* [What to produce] Reproduce the records word for word, starting with the first line and going on through the line that contains "should pyautogui.click(x=101, y=143).".

* [Supplied information]

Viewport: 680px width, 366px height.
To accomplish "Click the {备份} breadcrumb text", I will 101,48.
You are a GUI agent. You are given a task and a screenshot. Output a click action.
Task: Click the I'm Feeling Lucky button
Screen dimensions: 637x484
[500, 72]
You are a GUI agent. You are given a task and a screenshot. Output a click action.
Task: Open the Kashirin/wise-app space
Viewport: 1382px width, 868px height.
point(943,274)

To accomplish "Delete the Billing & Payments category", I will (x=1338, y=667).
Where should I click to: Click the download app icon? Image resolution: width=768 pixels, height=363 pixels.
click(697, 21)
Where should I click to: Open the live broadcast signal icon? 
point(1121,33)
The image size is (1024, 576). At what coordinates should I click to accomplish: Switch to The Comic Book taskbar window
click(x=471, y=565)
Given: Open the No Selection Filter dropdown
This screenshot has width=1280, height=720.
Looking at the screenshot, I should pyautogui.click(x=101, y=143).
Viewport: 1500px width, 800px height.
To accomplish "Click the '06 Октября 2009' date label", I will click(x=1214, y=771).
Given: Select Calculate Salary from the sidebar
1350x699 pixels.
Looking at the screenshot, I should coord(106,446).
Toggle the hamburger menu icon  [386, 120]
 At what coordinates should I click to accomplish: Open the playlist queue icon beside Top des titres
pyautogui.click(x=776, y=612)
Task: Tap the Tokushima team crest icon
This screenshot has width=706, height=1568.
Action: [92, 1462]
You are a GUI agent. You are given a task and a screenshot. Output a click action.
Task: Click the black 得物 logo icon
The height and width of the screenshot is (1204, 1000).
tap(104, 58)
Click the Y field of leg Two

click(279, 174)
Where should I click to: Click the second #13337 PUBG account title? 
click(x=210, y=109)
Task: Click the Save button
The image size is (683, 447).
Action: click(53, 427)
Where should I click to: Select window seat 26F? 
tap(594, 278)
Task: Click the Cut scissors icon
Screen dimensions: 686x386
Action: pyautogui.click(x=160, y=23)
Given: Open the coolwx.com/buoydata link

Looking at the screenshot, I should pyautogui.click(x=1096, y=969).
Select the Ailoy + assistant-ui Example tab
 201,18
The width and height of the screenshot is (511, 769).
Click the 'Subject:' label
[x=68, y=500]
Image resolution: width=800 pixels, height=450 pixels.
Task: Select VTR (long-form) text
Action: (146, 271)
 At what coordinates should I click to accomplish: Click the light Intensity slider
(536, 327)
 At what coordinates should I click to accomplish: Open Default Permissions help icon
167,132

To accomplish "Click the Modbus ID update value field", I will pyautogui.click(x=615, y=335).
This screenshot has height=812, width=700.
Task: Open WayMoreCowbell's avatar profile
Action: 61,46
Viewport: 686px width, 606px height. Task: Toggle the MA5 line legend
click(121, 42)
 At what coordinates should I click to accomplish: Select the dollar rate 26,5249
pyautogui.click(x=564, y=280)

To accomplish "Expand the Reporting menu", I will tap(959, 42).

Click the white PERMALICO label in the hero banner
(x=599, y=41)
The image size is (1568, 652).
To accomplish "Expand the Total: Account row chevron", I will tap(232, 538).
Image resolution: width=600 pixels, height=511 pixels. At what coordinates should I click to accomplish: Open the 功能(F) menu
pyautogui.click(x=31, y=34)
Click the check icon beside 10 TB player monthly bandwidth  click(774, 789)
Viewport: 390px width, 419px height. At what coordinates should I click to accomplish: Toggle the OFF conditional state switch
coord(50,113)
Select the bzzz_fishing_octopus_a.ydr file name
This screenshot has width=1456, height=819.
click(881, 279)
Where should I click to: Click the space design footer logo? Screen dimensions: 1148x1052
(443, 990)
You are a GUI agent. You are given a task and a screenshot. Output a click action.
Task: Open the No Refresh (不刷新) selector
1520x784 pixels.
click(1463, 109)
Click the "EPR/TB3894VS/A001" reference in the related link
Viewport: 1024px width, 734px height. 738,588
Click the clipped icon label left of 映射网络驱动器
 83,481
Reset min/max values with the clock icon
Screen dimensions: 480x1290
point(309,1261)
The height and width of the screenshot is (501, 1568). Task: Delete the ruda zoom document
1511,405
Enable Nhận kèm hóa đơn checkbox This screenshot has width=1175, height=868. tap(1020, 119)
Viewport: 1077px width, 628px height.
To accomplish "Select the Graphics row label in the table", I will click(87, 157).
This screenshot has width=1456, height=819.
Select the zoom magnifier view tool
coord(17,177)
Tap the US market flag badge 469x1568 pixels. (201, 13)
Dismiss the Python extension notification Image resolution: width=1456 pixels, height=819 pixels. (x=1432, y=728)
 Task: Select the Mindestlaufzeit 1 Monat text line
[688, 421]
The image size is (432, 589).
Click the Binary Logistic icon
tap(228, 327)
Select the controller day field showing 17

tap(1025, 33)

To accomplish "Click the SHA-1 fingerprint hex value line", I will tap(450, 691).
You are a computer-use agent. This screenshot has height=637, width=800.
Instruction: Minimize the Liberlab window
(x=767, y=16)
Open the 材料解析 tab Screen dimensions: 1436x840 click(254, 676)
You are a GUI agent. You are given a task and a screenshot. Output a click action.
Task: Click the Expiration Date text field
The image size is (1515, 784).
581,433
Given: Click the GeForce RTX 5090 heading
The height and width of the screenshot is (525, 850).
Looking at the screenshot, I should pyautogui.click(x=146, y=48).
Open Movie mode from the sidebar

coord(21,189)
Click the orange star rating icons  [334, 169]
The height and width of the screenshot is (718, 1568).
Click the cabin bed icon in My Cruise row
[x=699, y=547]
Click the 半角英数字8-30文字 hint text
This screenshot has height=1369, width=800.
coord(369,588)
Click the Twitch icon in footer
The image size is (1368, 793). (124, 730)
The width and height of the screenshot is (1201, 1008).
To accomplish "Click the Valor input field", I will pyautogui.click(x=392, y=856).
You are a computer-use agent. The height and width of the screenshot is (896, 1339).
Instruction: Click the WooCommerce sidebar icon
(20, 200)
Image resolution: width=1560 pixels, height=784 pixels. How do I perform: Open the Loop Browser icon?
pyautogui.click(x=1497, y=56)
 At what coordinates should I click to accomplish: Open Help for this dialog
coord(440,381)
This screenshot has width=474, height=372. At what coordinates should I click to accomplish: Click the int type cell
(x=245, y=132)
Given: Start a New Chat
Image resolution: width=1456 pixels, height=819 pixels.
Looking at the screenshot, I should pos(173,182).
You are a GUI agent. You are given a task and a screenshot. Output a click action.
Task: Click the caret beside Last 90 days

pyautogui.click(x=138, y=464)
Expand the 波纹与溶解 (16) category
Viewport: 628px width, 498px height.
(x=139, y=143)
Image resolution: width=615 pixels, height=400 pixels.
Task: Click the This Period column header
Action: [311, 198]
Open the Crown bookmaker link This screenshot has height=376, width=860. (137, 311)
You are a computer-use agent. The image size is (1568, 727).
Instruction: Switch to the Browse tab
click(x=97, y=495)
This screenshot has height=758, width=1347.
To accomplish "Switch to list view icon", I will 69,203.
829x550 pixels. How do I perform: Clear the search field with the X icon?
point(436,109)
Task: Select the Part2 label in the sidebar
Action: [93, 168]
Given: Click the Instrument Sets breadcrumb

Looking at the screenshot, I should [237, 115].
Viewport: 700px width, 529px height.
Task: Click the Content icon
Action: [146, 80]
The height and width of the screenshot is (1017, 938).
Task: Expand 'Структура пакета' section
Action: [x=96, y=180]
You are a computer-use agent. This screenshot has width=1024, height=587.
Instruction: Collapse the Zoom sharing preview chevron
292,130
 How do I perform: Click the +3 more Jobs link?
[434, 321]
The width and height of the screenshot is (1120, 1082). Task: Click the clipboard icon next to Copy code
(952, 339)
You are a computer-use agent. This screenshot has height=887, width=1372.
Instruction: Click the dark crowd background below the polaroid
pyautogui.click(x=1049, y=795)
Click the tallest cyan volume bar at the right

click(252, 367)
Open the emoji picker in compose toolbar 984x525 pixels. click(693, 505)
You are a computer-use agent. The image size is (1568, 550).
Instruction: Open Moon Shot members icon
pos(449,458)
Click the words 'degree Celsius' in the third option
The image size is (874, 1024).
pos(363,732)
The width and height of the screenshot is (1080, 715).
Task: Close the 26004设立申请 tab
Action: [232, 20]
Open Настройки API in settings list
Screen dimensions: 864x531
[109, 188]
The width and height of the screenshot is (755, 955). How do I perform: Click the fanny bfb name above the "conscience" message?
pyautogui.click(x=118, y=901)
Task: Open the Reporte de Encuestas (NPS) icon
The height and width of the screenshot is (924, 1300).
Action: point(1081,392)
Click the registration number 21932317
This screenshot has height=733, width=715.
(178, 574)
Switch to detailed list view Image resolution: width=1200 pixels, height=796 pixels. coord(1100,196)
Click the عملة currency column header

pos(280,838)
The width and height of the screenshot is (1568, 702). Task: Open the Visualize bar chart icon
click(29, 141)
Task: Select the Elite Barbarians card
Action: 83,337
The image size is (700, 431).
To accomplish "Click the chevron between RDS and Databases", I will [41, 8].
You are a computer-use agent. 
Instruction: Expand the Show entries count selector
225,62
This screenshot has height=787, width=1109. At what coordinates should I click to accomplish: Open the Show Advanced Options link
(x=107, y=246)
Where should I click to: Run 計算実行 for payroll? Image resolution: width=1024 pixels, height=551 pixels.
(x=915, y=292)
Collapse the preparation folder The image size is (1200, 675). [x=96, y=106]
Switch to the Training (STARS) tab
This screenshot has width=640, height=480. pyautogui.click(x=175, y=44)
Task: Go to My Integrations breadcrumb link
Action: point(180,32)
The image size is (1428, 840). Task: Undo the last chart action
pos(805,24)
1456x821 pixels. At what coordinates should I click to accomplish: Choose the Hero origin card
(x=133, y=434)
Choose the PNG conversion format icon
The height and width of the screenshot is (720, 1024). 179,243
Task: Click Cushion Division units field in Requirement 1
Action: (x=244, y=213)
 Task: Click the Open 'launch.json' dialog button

* [Exercise output]
Viewport: 680px width, 366px height.
To accomplish "Click the {备份} breadcrumb text", I will 101,48.
You are a GUI agent. You are given a task and a screenshot. Output a click action.
Task: Click the I'm Feeling Lucky button
Screen dimensions: 637x484
[500, 72]
You are a GUI agent. You are given a task and a screenshot. Output a click action.
Task: Open the Kashirin/wise-app space
Viewport: 1382px width, 868px height.
point(943,274)

To accomplish "Delete the Billing & Payments category", I will (x=1338, y=667).
Where should I click to: Click the download app icon? Image resolution: width=768 pixels, height=363 pixels.
click(697, 21)
Where should I click to: Open the live broadcast signal icon? 
point(1121,33)
The image size is (1024, 576). At what coordinates should I click to accomplish: Switch to The Comic Book taskbar window
click(x=471, y=565)
Given: Open the No Selection Filter dropdown
This screenshot has width=1280, height=720.
Looking at the screenshot, I should pyautogui.click(x=101, y=143).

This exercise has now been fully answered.